Mr. Perkins was transferred to ECMC soon after his arrest and was evaluated by Drs. Bakhai and Gokhale. The physicians noted that he believed that he was Jesus Christ and he had been searching for his friend Diane (his sister’s friend) for the past 2000 years. He also reported that for months prior to the instant offense his mother was becoming “devilish with a wry smile and same facial gestures in winking of her eyes as the devil.” He was started on Risperidone, an antipsychotic medication, and there was appreciable change in his psychosis and his behavior. He became calmer, compliant and more cooperative. He was transferred to ECHC on 3/23/03.

He continued to receive treatment at ECHC and was being treated with Risperidone, 6 mg. per day. After the finding of Not Responsible by Reason of Mental Disease or Defect, he was transferred to RRFU on 8/8/03.

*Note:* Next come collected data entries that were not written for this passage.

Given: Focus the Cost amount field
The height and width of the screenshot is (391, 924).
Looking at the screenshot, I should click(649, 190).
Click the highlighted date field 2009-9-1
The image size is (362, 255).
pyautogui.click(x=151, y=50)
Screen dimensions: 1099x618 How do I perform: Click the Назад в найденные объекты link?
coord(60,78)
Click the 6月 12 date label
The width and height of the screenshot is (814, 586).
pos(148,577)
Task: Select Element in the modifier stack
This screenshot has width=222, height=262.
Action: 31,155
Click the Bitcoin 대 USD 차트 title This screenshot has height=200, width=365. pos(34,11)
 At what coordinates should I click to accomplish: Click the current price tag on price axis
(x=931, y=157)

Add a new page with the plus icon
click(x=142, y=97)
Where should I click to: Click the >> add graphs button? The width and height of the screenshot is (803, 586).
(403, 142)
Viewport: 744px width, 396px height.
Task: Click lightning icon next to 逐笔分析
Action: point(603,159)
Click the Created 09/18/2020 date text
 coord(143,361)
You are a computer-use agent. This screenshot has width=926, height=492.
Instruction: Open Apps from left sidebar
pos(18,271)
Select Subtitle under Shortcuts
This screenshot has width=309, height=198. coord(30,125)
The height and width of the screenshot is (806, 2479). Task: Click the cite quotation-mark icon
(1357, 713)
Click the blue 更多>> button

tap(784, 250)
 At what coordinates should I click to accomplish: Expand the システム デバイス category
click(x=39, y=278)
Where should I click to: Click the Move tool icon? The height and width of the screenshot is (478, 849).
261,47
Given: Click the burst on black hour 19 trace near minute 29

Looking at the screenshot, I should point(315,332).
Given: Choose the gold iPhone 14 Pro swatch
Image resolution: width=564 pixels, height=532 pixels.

Mr. Perkins has been diagnosed to be suffering from Schizophrenia, Paranoid Type, Chronic. He was initially treated with Risperidone up to 6 mg. per day, along with Inderal and Cogentin. Though he showed partial response, he continued to suffer from auditory hallucinations and delusions. In November 2003 Abilify was added. In the beginning it appeared that it may be helpful to him. Mr. Perkins had become more social and more interactive with others. However, as the dose of Abilify was increased to 45 mg. per day, Mr. Perkins’ condition deteriorated. He started exhibiting more evidence of psychosis and became more delusional and his auditory hallucinations intensified. Dr. Deakin finally tapered him off Abilify. Mr. Perkins was recently started on Zyprexa and his dose is gradually being increased. At this early stage in the treatment with Zyprexa, he is showing some evidence of improvement, but it is too early to state how effective Zyprexa would be in resolving his illness.

ALCOHOL AND DRUG ABUSE HISTORY

Mr. Perkins started drinking at age 16. He often drank with friends, mostly on weekends and usually would drink to intoxication. He was arrested for Driving While Ability Impaired (DWAI) in 1994, at age of 20. He underwent court ordered alcohol counseling course. However, he continued to drink throughout his 20’s, mostly on the weekends. In the past he has not received any treatment for his alcohol abuse. He has acknowledged smoking marijuana on few occasions in his life including the day prior to his arrest on 8/14/02. He denied any other street drug abuse.

FAMILY HISTORY

There is no known history of psychiatric illness in the family.

MENTAL STATUS EXAMINATION

Mr. Perkins is a young, Caucasian adult male with a baby face, who looks younger than his age. He was fully alert and understood the nature and purpose of our meeting. He had flat affect and limited emotions during the interview. His psychomotor activity was average. No evidence of abnormal motor movements. His thought process was organized and he answered questions in a relevant and coherent fashion.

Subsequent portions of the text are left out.